Following the war, Australia's part-time military force was not re-raised until 1948. At this time, the 13th Field Regiment was re-raised in South Australia, but it was not until June 1966 that the 48th Battery returned to the order of battle when the regiment's battery designations were changed. In 1968, the battery was under the command of Captain D.J. Stoba and it was equipped with 25 pounders. These remained the battery's weapon until 1973 when they were replaced by 105 mm pieces. Two years later, the 13th Field Regiment was disbanded and the battery, under the command of Major G.S. Laurie, became independent once more. That year, the battery received four M2A2 pieces to replace some of the L5s.

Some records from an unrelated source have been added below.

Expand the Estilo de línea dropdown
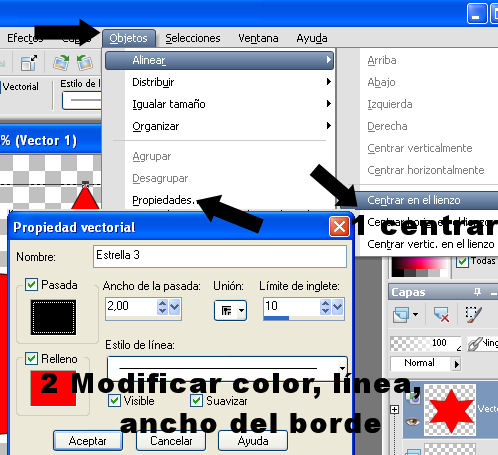 pos(342,368)
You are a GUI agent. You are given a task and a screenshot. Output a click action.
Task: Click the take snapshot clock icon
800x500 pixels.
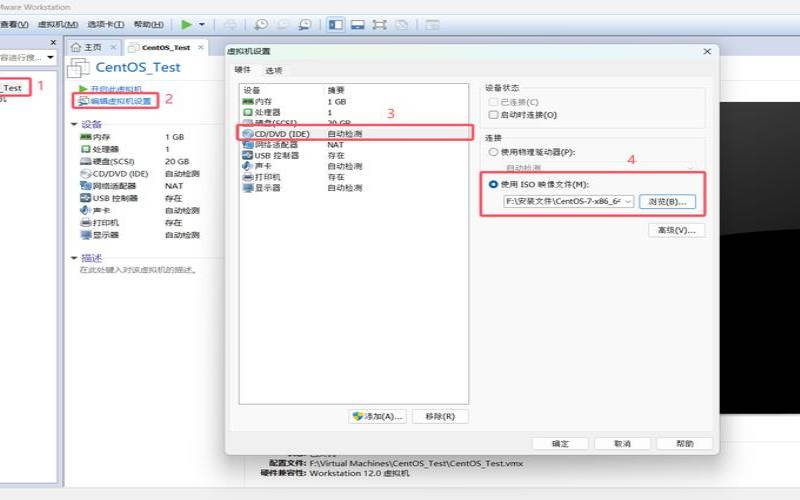tap(261, 23)
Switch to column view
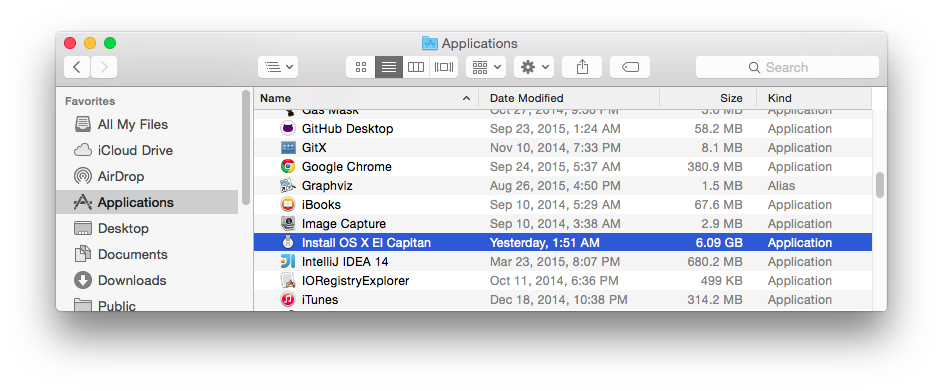The image size is (943, 391). (x=416, y=67)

In 1988, the battery became part of the amalgamated 6th/13th Field Regiment. Following the disbandment of the 6th/13th Field Regiment in 1997, the 48th Field Battery has served as an independent battery under the command of the 9th Brigade. In mid-2013, the battery was reduced to a troop-sized element and amalgamated with the Launceston-based 16th Field Battery to form the 6th/13th Light Battery. Prior to its amalgamation, the 48th Field Battery was a part of the Australian Army's 9th Brigade, located at Keswick Barracks South Australia. It was tasked with providing indirect fire support to 9th Brigade units. In its final years, the battery replaced its six 105 mm M2A2 Howitzers before replacing these with the 81 mm mortar, although a small number of M2A2s were retained for ceremonial purposes.

==Notable members==
- William Henry Kibby, a recipient of the Victoria Cross, was a member of 48th Field Battery prior to joining the AIF during the Second World War.